Reading in the New Millennium: Forward to the Past?
By Ron Cole
“I’m a bibliophile of the first water. I have spent what seems half my life in bookstores all over the world. Some readers praise the creamy texture of a well-bound volume published on good paper. But it is less noted that old books smell—of the places they’ve been, of dust, molds and fungi, of the hand sweat of former owners. Opening one is sort of like lifting the lid on a tantalizing curry still being cooked. But I am making the switch to e-books even so, and they are changing the way I read and even what I read. …”
[Full article at TruthDig.]
This article is a must read: it develops several points about the evolution of reading but one point really grabbed me because I too have noticed this interesting effect of electronic readers and eBooks. First I should say that I have read eBooks back in the days when it was still called a Palm Pilot; the screen was small, lacked color and there were eBooks available for it and the reader program (apps hadn’t been invented then) added some nice features such as font size and automatic scrolling. Through the years my Pilot got a bigger screen and the software also ran on my Mac so I could read at home or on the go. I started collecting eBooks. Eventually I moved up to an iPod Touch and now to an iPad 2, furthermore, so many of the proprietary readers like the Kindle and the Nook were kind enough to offer free software for my Mac and my iPad so I could read even more books, especially those I purchased on their website.
But the truth is, I have only paid good money for two novels: the first one was a trial of the feature and the second was a fast and cheap way to get a newly published novel I knew I wanted to read but didn’t feel like carrying around a thousand page tome in my book bag. Even so, I have hundreds, if not thousands, of books in some electronic form that could keep me reading longer than life as we know it continues to thrive. Looking over my folders of eBooks I notice a couple of divisions that are interesting. First, there are hundreds of genre books, many in rather long series’ like The Man of Bronze or Tarzan. I figure these would be fun to read but so far, the more literary eBooks are higher on the list. Sites such as Project Gutenberg have really gone all out to offer their once touted “plain vanilla texts” in just about any electronic format you might need (mine is EPUB) so I don’t even need to do conversions any more.
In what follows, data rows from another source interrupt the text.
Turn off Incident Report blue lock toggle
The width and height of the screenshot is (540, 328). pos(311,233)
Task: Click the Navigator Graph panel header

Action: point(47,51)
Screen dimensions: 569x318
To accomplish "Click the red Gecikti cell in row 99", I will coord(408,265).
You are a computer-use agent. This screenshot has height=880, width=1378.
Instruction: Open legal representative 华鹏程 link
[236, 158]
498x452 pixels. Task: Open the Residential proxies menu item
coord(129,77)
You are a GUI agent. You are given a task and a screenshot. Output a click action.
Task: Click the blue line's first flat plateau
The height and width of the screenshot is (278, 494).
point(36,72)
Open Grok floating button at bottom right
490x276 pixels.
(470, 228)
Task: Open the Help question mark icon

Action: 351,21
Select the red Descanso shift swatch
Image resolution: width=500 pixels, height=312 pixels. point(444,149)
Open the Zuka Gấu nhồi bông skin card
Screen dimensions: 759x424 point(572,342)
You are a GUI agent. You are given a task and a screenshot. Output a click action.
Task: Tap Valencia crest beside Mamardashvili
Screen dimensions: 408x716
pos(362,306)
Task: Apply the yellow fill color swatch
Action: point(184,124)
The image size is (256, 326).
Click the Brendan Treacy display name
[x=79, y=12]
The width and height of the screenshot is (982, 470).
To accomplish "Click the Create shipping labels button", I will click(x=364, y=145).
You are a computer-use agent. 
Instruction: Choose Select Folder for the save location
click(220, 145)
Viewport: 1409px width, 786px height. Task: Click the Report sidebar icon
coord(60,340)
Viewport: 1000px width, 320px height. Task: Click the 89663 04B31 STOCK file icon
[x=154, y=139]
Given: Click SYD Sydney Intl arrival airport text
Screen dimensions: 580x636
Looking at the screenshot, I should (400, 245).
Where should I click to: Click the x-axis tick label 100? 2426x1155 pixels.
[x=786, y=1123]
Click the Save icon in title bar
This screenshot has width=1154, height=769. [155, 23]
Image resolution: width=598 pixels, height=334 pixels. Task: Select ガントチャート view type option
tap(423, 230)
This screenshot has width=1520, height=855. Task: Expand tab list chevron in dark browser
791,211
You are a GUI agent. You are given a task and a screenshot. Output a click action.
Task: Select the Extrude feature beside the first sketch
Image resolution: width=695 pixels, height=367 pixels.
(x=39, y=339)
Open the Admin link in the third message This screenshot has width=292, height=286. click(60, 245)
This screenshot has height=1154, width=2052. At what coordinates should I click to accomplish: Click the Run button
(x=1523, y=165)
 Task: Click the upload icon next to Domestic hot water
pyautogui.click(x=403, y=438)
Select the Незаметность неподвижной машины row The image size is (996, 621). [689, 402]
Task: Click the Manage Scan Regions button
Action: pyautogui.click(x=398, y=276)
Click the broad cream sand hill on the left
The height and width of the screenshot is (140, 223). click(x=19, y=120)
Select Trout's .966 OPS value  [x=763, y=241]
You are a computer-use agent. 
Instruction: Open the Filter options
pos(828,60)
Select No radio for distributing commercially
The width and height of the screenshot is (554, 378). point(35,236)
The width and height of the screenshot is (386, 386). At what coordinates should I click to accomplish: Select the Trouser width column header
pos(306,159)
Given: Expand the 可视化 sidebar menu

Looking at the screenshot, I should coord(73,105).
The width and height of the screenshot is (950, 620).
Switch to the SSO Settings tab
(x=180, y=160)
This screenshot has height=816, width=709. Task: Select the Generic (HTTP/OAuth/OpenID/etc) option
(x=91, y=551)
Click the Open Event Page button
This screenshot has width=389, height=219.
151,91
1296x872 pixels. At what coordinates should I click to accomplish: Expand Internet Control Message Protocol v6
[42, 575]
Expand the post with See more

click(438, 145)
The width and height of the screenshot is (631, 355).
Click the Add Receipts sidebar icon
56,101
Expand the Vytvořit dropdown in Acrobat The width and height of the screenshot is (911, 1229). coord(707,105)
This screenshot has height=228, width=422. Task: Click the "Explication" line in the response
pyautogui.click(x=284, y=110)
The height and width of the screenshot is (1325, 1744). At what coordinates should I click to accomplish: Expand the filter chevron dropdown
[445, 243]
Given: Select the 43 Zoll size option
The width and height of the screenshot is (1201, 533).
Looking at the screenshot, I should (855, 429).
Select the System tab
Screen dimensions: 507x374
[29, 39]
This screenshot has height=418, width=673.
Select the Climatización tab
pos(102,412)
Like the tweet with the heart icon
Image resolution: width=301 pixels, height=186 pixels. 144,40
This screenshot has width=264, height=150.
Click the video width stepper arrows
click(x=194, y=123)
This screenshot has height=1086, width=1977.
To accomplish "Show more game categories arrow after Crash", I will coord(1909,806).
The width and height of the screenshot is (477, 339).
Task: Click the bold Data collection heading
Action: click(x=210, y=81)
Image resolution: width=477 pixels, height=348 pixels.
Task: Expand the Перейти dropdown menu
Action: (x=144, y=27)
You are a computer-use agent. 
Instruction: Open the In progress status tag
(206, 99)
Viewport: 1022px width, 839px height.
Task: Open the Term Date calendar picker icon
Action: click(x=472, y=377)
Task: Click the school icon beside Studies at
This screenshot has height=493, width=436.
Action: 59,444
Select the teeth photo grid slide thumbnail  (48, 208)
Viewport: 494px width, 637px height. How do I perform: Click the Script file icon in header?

So many of this second group of books are older books that are in the public domain (figure about 1922 in this country but the copyright laws keep changing to assuage the greed of the authors’ estates). Some are classics I haven’t read, others are less well-known books by famous authors, many are intriguing books by less well-known authors and what is probably the most important division is books by authors that are no longer readily available, even in the mustiest used bookstore or the largest online used bookseller.
What I then noticed and what Cole also emphasizes is that with the growth of the electronic readers there is also a tendency to dip back into those older books that can be downloaded for free both from the major vendors (Barnes & Noble, Amazon) but also from online sites such as Project Gutenberg and even the local public library. Here I sit in my office with the wall covered in books three rows deep—books I may never get a chance to read—and right in front of me is my iPad containing hundreds of more books I may never get to read. I use the iPad for those classics that I can usually download for free and read almost anywhere I go without needing to lug a pile of books with me, but I am more and more restricting my purchasing of books to the more experimental types of literature and anything that will bend my mind: they are usually too new and two limited in scope to make it to the eBook repositories so I am forced to add them to my shelves.
Cole posits that the change in our reading methods (i.e.., electronic books) is leading to a reawakening of an interest in older books and more classic literature. I agree. What do you think?